28. A remote computing system for disengaging an uncrewed control interlock of an aircraft computing system of an aircraft, comprising: one or more processors; and one or more non-transitory computer-readable media storing instructions that are executable by the one or more processors to cause the authentication server to perform operations, the operations comprising: receiving, from the aircraft computing sy stem, an authentication request for disengaging an uncrewed control interlock of an aircraft computing system of an aircraft, wherein the uncrewed control interlock is configured to prevent, responsive to the aircraft computing system determining that a person is onboard the aircraft, the uncrewed control system from controlling the aircraft; determining, based on occupancy data from the aircraft computing system, that no person is onboard the aircraft; and based on determining that no person is onboard the aircraft, transmitting, to the aircraft computing system, an authentication key for disengaging the uncrewed control interlock.
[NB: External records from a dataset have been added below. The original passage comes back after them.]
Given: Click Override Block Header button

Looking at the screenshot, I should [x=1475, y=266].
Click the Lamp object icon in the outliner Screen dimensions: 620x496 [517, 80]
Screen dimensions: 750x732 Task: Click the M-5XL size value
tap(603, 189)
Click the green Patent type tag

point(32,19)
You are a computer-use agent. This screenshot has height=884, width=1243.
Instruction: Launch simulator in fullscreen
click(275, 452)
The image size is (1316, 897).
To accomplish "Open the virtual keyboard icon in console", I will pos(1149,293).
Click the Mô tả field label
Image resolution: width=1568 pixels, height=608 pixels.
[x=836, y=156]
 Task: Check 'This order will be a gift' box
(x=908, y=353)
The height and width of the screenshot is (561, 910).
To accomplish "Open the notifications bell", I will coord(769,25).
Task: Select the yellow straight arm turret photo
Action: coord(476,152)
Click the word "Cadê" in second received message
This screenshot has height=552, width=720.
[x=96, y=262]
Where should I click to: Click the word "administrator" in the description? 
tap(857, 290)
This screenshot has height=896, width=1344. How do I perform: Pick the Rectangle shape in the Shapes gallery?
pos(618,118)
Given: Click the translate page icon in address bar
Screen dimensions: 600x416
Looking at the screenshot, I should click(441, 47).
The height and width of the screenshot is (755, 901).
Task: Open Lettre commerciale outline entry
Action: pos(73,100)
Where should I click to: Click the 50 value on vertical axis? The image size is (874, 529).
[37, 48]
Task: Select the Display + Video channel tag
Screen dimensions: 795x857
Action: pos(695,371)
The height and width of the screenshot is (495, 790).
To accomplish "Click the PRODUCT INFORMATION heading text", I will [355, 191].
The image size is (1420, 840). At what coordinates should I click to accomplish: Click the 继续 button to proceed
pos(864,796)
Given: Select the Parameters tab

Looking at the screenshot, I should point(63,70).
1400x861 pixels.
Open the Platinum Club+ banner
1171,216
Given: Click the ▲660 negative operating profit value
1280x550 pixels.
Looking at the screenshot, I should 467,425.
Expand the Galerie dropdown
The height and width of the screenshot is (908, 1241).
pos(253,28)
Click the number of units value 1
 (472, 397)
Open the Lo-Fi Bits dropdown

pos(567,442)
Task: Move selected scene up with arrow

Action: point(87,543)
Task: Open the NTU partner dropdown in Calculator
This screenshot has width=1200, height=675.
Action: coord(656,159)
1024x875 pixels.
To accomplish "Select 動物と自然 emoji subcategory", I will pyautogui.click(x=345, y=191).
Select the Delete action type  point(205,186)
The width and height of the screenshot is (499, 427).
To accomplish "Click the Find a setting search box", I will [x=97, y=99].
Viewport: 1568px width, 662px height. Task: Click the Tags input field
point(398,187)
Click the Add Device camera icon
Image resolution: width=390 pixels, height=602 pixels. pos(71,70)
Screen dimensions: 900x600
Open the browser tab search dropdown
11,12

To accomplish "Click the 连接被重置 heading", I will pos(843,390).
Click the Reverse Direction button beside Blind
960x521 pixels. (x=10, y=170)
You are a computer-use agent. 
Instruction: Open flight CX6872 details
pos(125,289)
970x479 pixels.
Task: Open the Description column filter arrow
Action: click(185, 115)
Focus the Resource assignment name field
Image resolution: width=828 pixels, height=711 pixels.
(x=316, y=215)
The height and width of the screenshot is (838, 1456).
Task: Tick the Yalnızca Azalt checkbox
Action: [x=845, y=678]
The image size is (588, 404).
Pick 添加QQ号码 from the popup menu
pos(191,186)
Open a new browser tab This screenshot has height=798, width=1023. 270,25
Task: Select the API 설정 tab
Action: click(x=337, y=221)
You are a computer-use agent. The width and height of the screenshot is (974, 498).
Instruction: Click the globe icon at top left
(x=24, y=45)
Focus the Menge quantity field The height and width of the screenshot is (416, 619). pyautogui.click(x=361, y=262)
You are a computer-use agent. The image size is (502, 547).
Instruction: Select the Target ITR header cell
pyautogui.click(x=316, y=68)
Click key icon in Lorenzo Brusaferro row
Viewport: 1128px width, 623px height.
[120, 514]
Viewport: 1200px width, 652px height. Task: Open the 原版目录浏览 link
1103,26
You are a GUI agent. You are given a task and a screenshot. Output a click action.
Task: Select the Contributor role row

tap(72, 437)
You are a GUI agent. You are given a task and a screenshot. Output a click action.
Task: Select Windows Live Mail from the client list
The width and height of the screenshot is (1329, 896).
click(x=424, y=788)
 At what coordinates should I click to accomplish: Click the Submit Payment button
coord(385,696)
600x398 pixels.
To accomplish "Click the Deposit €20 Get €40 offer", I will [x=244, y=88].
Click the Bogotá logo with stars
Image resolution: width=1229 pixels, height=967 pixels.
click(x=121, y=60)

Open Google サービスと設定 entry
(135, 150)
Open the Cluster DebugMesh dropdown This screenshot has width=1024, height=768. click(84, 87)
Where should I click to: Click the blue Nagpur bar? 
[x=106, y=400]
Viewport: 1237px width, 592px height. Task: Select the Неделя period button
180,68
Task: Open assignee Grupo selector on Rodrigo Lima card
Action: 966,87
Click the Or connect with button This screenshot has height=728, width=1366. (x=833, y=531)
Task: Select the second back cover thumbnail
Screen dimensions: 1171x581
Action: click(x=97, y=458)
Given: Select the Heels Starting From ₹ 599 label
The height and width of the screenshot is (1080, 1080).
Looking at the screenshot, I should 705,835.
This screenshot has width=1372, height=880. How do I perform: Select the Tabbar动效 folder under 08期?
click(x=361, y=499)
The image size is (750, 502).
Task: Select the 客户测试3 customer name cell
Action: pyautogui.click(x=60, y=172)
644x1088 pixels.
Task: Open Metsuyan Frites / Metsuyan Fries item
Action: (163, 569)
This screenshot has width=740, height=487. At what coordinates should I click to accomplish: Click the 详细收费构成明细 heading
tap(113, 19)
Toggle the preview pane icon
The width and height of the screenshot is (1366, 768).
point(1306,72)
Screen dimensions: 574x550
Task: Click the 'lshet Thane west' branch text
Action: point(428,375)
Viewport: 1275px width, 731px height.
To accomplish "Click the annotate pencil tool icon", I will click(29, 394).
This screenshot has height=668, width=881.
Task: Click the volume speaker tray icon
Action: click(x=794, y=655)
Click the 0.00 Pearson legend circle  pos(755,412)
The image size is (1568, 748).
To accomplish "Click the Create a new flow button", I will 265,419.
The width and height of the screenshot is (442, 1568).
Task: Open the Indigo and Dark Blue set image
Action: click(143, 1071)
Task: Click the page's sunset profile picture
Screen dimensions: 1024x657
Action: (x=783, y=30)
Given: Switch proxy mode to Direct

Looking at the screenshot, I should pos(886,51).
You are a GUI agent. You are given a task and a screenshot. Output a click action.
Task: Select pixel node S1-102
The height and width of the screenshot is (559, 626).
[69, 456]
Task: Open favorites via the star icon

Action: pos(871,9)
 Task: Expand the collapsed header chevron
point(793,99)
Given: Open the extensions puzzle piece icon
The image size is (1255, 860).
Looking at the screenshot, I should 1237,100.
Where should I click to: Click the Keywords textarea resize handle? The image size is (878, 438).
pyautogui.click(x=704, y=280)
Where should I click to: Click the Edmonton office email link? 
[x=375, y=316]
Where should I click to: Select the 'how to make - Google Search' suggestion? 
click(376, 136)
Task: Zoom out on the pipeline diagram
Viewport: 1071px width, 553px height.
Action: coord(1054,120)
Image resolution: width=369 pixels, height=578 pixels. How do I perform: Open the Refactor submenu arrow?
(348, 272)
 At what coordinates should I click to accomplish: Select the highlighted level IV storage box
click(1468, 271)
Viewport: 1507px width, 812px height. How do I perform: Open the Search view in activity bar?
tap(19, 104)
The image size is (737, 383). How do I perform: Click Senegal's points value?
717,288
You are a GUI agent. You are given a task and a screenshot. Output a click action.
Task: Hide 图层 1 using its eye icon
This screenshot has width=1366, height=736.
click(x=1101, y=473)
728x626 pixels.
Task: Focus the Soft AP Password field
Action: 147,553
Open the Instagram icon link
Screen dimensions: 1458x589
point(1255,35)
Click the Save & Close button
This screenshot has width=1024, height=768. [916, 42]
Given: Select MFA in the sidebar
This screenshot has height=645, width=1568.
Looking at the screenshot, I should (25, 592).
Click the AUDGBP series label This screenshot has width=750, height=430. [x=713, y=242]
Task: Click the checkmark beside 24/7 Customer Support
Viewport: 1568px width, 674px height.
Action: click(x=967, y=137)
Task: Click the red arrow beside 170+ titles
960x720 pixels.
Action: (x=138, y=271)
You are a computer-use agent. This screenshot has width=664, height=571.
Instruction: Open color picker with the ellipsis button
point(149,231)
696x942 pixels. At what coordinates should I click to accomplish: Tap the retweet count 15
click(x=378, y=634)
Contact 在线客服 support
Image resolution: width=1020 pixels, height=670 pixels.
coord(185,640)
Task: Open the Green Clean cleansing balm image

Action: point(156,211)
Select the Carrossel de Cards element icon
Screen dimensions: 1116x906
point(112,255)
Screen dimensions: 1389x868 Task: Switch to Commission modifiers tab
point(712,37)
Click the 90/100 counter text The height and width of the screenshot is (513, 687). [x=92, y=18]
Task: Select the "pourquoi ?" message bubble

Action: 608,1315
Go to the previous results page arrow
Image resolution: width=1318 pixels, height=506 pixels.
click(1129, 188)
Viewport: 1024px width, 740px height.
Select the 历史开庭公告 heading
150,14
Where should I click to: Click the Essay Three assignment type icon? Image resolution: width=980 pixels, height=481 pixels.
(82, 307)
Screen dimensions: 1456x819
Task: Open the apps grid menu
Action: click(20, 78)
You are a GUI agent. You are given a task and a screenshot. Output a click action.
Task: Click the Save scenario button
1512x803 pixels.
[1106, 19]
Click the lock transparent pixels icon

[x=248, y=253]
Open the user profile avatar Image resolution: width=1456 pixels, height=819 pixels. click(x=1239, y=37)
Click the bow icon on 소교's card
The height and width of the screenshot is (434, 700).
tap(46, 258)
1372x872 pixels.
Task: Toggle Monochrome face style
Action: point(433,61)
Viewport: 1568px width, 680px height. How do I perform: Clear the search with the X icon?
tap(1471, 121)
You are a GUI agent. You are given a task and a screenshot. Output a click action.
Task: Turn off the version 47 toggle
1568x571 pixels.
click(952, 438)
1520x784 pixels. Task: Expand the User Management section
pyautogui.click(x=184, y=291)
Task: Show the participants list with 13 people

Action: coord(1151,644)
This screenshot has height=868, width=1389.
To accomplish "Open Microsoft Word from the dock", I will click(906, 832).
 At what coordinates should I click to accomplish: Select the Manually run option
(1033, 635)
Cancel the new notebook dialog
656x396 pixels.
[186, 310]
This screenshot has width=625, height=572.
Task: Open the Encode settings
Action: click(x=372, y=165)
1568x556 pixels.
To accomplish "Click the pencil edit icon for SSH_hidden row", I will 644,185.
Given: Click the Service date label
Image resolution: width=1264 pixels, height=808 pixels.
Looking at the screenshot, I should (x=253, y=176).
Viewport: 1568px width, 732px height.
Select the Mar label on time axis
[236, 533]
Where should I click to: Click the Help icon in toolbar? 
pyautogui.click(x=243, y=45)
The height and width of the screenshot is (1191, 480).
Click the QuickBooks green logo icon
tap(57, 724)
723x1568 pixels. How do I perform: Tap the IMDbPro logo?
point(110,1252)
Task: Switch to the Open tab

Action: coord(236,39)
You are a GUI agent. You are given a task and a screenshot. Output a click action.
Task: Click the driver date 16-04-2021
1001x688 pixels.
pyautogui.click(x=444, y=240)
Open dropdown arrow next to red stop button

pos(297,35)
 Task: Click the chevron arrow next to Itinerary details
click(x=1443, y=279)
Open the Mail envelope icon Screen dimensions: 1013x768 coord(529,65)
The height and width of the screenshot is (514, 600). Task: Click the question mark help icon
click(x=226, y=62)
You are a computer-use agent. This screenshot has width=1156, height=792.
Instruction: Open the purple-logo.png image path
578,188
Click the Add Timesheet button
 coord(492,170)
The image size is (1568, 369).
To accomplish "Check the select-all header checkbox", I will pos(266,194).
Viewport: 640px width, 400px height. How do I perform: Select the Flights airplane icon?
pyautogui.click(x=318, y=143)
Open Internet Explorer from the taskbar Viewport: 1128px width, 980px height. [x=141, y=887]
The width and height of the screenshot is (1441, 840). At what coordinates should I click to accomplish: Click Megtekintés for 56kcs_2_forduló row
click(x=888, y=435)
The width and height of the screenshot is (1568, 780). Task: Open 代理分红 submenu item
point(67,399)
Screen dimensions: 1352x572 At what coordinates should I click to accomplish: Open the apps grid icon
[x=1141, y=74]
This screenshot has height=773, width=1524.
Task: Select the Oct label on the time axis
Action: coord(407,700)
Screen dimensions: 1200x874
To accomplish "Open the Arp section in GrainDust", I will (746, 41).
29. The remote computing system of claim 28, wherein the operations comprise: receiving, from the aircraft computing system, credential data descriptive of a credential of a person onboard the aircraft; authenticating the credential data by associating the credential data with a user account authorized to manually control the aircraft; and transmitting, to the aircraft computing system, an authentication key for disengaging a crewed control interlock of an aircraft computing system of an aircraft, wherein the crewed control interlock is configured to allow, responsive to authentication of the credential of the person onboard the aircraft, crewed control of the aircraft.